Task goal. Please return the listing exactly, line for line.

Dataset excerpts.
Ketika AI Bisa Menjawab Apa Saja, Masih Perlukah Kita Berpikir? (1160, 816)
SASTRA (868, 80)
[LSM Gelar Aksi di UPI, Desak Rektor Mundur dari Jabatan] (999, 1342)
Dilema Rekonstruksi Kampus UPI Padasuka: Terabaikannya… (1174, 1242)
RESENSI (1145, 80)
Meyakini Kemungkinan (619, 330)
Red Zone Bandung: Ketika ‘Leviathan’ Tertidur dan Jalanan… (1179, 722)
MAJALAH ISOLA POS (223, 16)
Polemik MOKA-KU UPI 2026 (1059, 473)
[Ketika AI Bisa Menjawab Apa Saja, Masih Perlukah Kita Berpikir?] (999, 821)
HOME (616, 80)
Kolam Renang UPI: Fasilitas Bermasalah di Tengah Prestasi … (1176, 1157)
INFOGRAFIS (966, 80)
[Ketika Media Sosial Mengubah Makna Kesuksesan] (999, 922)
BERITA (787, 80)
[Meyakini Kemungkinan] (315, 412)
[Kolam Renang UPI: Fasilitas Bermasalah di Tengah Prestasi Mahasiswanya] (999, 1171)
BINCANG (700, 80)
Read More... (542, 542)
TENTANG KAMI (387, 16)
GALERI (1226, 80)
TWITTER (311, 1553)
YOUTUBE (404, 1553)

Reply to the exercise.
Ketika AI Bisa Menjawab Apa Saja, Masih Perlukah Kita Berpikir? (1160, 816)
SASTRA (868, 80)
[LSM Gelar Aksi di UPI, Desak Rektor Mundur dari Jabatan] (999, 1342)
Dilema Rekonstruksi Kampus UPI Padasuka: Terabaikannya… (1174, 1242)
RESENSI (1145, 80)
Meyakini Kemungkinan (619, 330)
Red Zone Bandung: Ketika ‘Leviathan’ Tertidur dan Jalanan… (1179, 722)
MAJALAH ISOLA POS (223, 16)
Polemik MOKA-KU UPI 2026 (1059, 473)
[Ketika AI Bisa Menjawab Apa Saja, Masih Perlukah Kita Berpikir?] (999, 821)
HOME (616, 80)
Kolam Renang UPI: Fasilitas Bermasalah di Tengah Prestasi … (1176, 1157)
INFOGRAFIS (966, 80)
[Ketika Media Sosial Mengubah Makna Kesuksesan] (999, 922)
BERITA (787, 80)
[Meyakini Kemungkinan] (315, 412)
[Kolam Renang UPI: Fasilitas Bermasalah di Tengah Prestasi Mahasiswanya] (999, 1171)
BINCANG (700, 80)
Read More... (542, 542)
TENTANG KAMI (387, 16)
GALERI (1226, 80)
TWITTER (311, 1553)
YOUTUBE (404, 1553)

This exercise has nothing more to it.